TASK TO COMPLETE = Retype everything from the start of the data down to the line containing "hint-text: 当调用接口存在复杂的签名逻辑时可以用脚本进行签名 is", both ends included. Leave the pictures out of your answer.

Items stored from a collection:
= = = = =

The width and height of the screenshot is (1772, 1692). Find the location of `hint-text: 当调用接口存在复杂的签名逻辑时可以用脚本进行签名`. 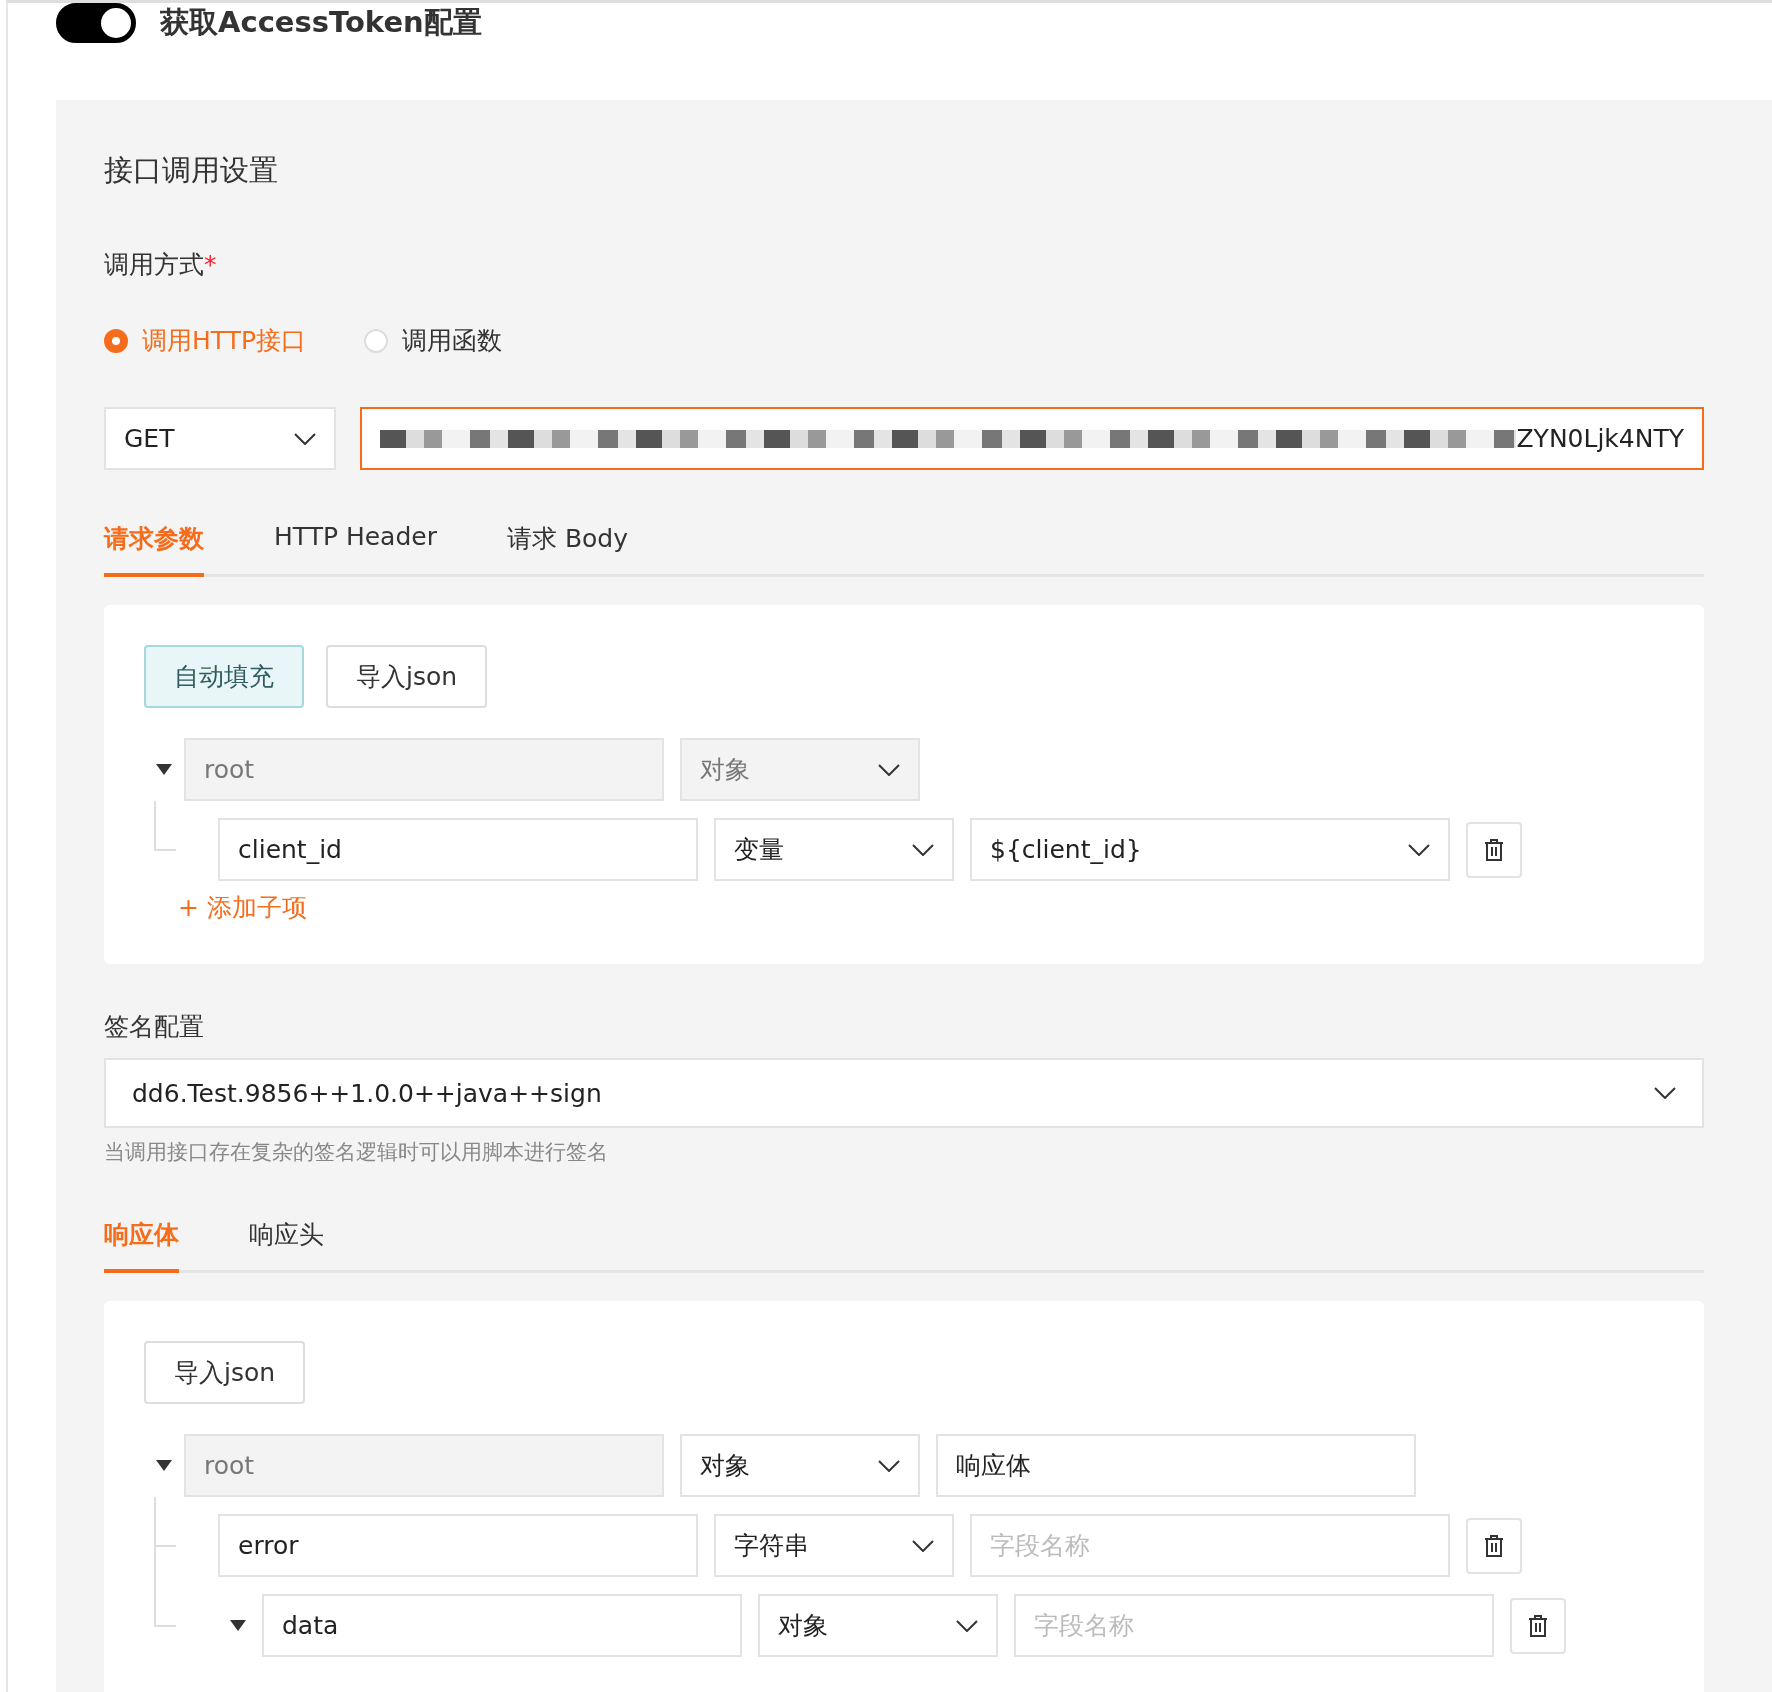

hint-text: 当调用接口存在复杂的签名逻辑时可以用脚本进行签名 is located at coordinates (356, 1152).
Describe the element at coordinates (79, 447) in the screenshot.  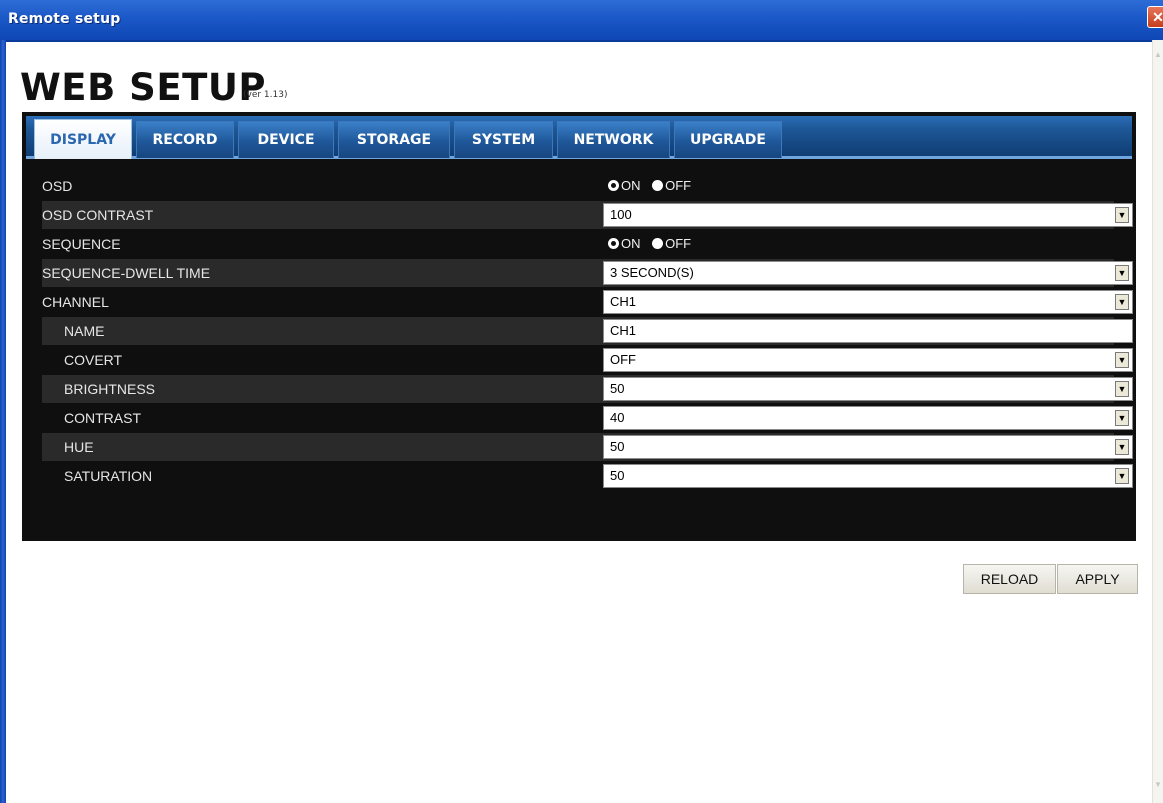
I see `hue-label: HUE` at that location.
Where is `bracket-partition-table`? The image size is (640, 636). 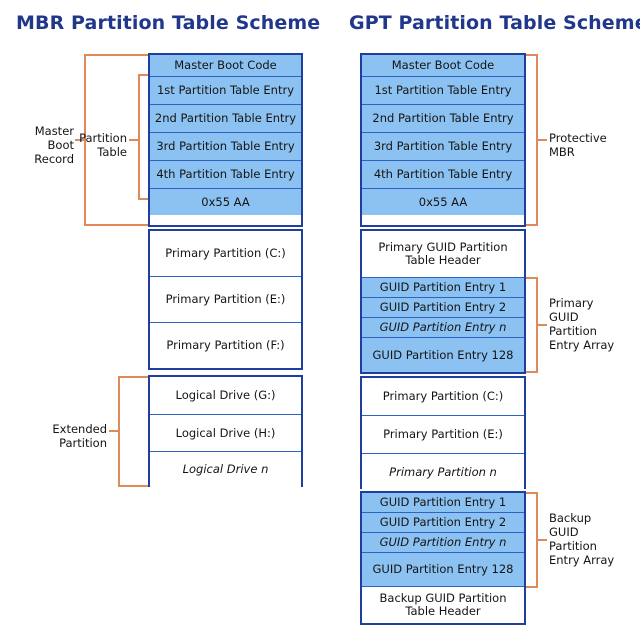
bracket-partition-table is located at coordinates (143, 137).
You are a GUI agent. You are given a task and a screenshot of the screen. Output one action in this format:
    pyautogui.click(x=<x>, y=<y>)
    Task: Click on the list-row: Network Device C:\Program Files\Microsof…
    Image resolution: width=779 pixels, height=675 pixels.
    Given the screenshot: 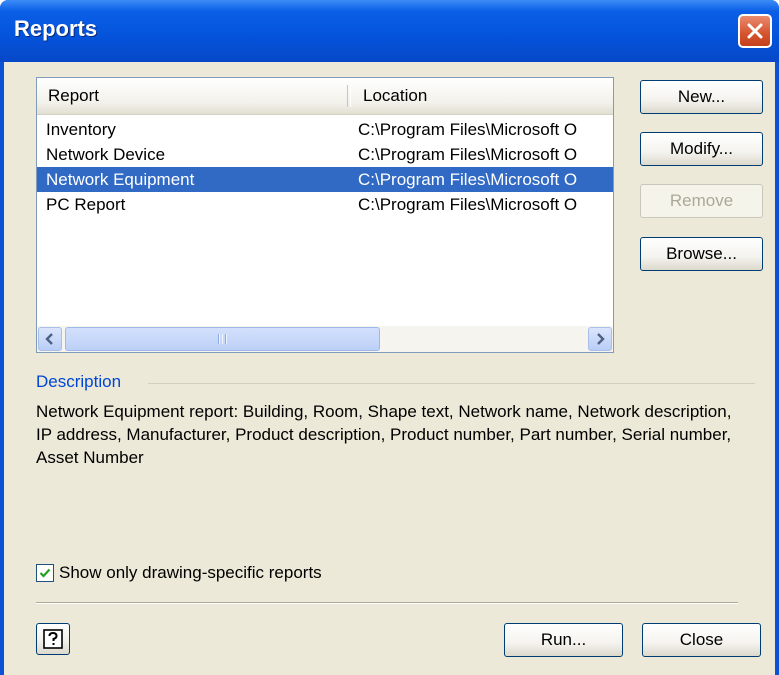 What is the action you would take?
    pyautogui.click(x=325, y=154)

= = = = =

ANSWER FOR THIS EXERCISE =
The width and height of the screenshot is (1772, 1692). Find the location of `hint-text: 当调用接口存在复杂的签名逻辑时可以用脚本进行签名`. 

hint-text: 当调用接口存在复杂的签名逻辑时可以用脚本进行签名 is located at coordinates (356, 1152).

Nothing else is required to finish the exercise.